- [Actions to take]
(1) In the post about the bitsandbytes import error on Hugging Face Spaces, which version of bitsandbytes did the author try pinning in requirements.txt?
(2) Continue the post about the bitsandbytes import error on Hugging Face Spaces, picking up right after its last line of code.

- [Excerpt to read]
------------------------------------------------------------------------

I am trying to make a gradio chatbot in Hugging Face Spaces using Mistral-7B-v0.1 model. As this is a large model, I have to quantize, else the free 50G storage gets full. I am using bitsandbytes to do so, but I get an Import Error.
This is the HF Space url - https://huggingface.co/spaces/AnishHF/Mistral-7B
Traceback:
The installed version of bitsandbytes was compiled without GPU support. 8-bit optimizers, 8-bit multiplication, and GPU quantization are unavailable.
Traceback (most recent call last):
File "/home/user/app/app.py", line 15, in <module>
model = AutoModelForCausalLM.from_pretrained("mistralai/Mistral-7B-v0.1", quantization_config=quantization_config, device_map="auto", token=access_token)
File "/usr/local/lib/python3.10/site-packages/transformers/models/auto/auto_factory.py", line 563, in from_pretrained
return model_class.from_pretrained(
File "/usr/local/lib/python3.10/site-packages/transformers/modeling_utils.py", line 3165, in from_pretrained
hf_*********.validate_environment(
File "/usr/local/lib/python3.10/site-packages/transformers/quantizers/quantizer_bnb_4bit.py", line 62, in validate_environment
raise ImportError(
ImportError: Using `bitsandbytes` 8-bit quantization requires Accelerate: `pip install accelerate` and the latest version of bitsandbytes: `pip install -i https://pypi.org/simple/ bitsandbytes`
Note - I am using the free CPU with 16GB RAM, so torch isn't compiled with GPU
I have added both accelerate and bitsandbytes in requirements.txt (huggingface.co/spaces/AnishHF/Mistral-7B/blob/main/requirements.txt)
I have also tried changing bitsandbytes to bitsandbytes==0.43.1 (which I think is the latest version), but it didn't solve the problem.
Below is the full code (app.py)
import os
import bitsandbytes as bnb
import torch
import gradio as gr
from transformers import AutoTokenizer, AutoModelForCausalLM, BitsAndBytesConfig
access_token = os.environ["GATED_ACCESS_TOKEN"]
quantization_config = BitsAndBytesConfig(
load_in_4bit=True,
bnb_4bit_quant_type="nf4",
bnb_4bit_compute_dtype="float16",
)

------------------------------------------------------------------------

- [Dataset extract]
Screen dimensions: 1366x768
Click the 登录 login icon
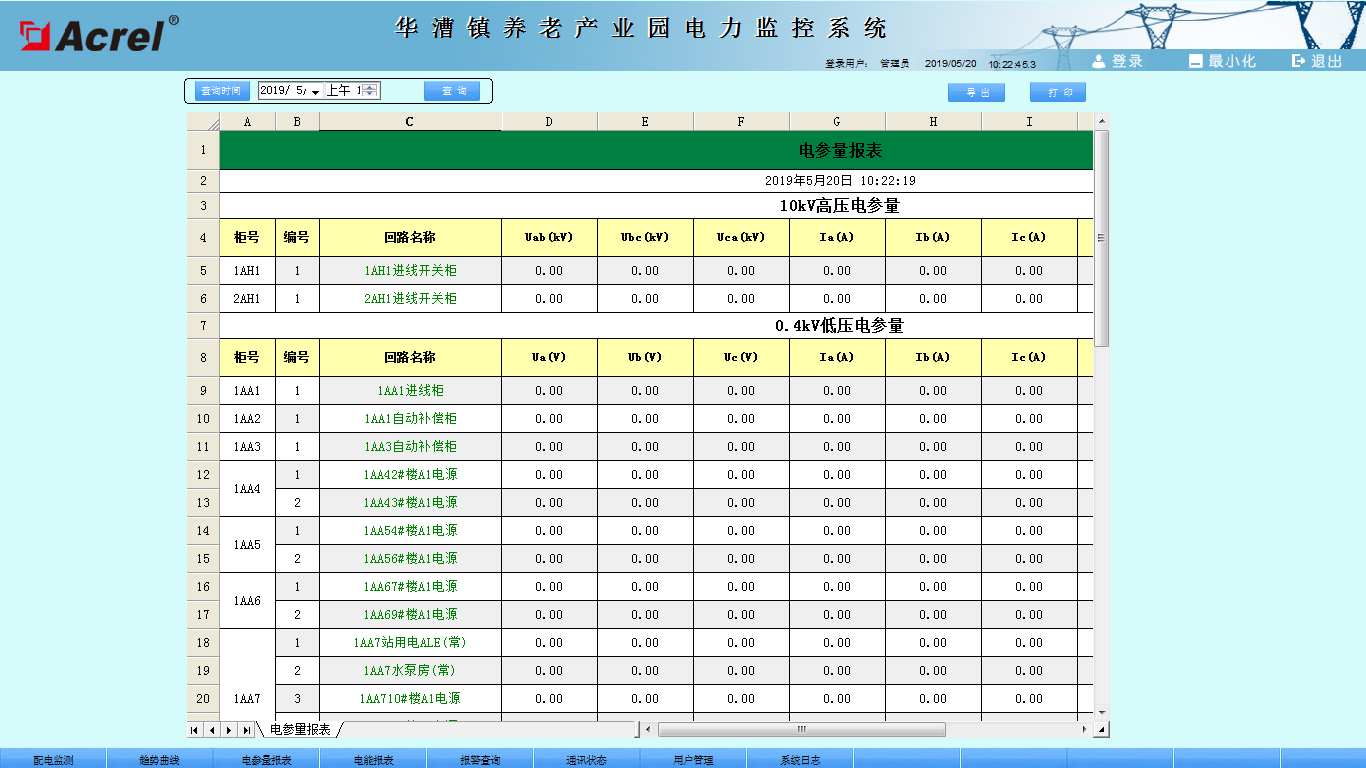(1099, 61)
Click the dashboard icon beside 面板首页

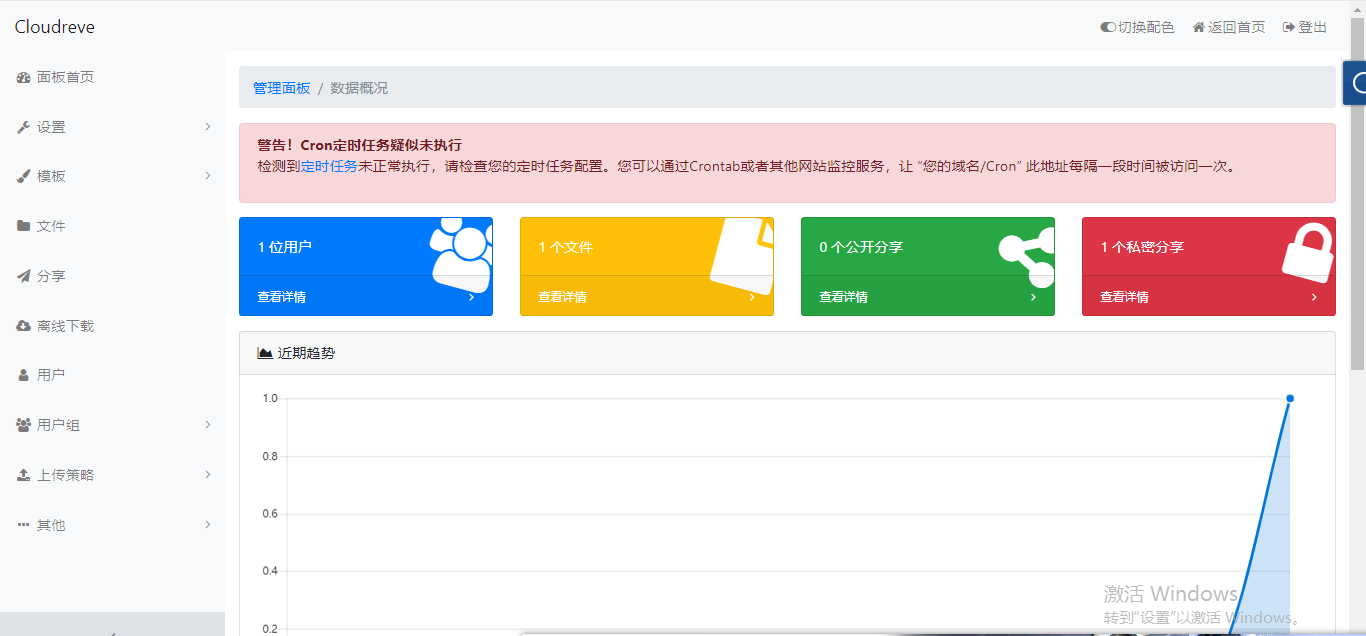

------------------------------------------------------------------------

- [Answers]
(1) bitsandbytes==0.43.1

(2)
model = AutoModelForCausalLM.from_pretrained("mistralai/Mistral-7B-v0.1", quantization_config=quantization_config, device_map="auto", token=access_token)
tokenizer = AutoTokenizer.from_pretrained("mistralai/Mistral-7B-v0.1")
# Function to generate text using the model
def generate_text(prompt):
text = prompt
inputs = tokenizer(text, return_tensors="pt")
outputs = model.generate(**inputs, max_new_tokens=20)
return tokenizer.decode(outputs[0], skip_special_tokens=True)
# Create the Gradio interface
iface = gr.Interface(
fn=generate_text,
inputs=[
gr.inputs.Textbox(lines=5, label="Input Prompt"),
],
outputs=gr.outputs.Textbox(label="Generated Text"),
title="MisTRALText Generation",
description="Use this interface to generate text using the MisTRAL language model.",
)
# Launch the Gradio interface
iface.launch()
Edit: I tried running the same code locally on a Raspberry Pi, which resulted in the same error. So I don't think it is a problem with Hugging Face Spaces, but a problem with the library or my code.
Any solution, including another method to perform FP4 quantization without using bitsandbytes would help.